Wednesday, February 14, 2007

Oscar Fever

I don't watch much TV these days. In fact, some days would go by without me turning on the tv. I especially hate watching the news. I know I should, for the sake of knowing current events. But heck, everything in the news seems to be depressing. And I don't consider showbiz talk as news, even when the media tirelessly offer it as such.

I was so bothered by that particular news about a ten-year-old girl being raped by four men and then murdered and then left in a grassy abandoned place with hastily put-on shorts. I was really so bothered that I kept thinking about the incident for the following days. I have a daughter, and it's just so scary when you think about all the dangers that she might face the moment your head is turned away from her even for the shortest time. Even now, that video about the girl's shorts and legs after rape and murder still haunts me.

But even when I don't watch tv, it seems that nobody can escape the orcars (nice transition, huh? hehehe) The moment I log onto the internet, that's there staring at you.

I watched three out of the five nominated films for Best Motion Picture of the Year.

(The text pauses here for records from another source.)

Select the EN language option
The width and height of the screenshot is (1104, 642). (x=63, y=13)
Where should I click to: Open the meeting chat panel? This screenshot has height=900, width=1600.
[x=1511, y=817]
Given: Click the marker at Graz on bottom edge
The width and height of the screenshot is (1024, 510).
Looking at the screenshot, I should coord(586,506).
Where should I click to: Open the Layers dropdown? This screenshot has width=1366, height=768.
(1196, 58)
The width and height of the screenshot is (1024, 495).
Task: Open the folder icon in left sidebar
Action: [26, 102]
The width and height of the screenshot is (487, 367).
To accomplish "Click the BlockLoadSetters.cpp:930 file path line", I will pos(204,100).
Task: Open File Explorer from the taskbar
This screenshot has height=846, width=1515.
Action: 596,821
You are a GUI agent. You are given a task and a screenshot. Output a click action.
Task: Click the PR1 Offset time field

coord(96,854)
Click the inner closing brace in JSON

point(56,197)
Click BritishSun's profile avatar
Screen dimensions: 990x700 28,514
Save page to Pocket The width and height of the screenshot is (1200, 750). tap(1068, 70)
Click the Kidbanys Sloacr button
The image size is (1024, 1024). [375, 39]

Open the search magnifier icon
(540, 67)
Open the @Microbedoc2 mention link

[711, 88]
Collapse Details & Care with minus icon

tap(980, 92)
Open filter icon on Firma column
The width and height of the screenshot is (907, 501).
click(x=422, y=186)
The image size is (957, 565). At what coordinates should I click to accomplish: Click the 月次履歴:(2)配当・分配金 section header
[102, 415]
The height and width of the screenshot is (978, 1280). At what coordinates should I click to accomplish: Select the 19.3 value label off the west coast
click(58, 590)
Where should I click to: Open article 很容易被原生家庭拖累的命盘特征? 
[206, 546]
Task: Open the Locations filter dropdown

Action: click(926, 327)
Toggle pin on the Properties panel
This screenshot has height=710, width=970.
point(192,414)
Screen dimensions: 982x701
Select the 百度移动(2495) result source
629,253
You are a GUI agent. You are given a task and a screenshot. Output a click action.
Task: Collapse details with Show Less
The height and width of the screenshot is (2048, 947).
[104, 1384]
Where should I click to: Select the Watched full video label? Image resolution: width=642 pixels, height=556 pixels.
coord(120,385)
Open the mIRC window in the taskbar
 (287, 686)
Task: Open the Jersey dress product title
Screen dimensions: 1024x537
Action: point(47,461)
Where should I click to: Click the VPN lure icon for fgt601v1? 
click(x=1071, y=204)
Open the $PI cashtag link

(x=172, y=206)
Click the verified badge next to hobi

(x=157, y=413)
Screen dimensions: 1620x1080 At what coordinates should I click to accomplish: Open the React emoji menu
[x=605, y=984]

Babel was very well-crafted. It smoothly intertwined four extremely different cultures. In fact, it so smoothly intertwined the four cultures that when you watch the film, you wouldn't focus on the difference but on the distressing similarities among them. The film expertly presented how ordinary days can instantly turn into shocking ones and how ordinary lives can turn upside down in a moment, and that no matter what you do, some events will always be totally out of your control.

The Departed was an exciting film. I was able to watch the original on dvd, but I enjoyed the remake more. It was more thrilling and suspenseful somehow. And I liked that they killed the protagonist-antagonist character in the end (giving the film some sense of "justice") which they did not do in the original.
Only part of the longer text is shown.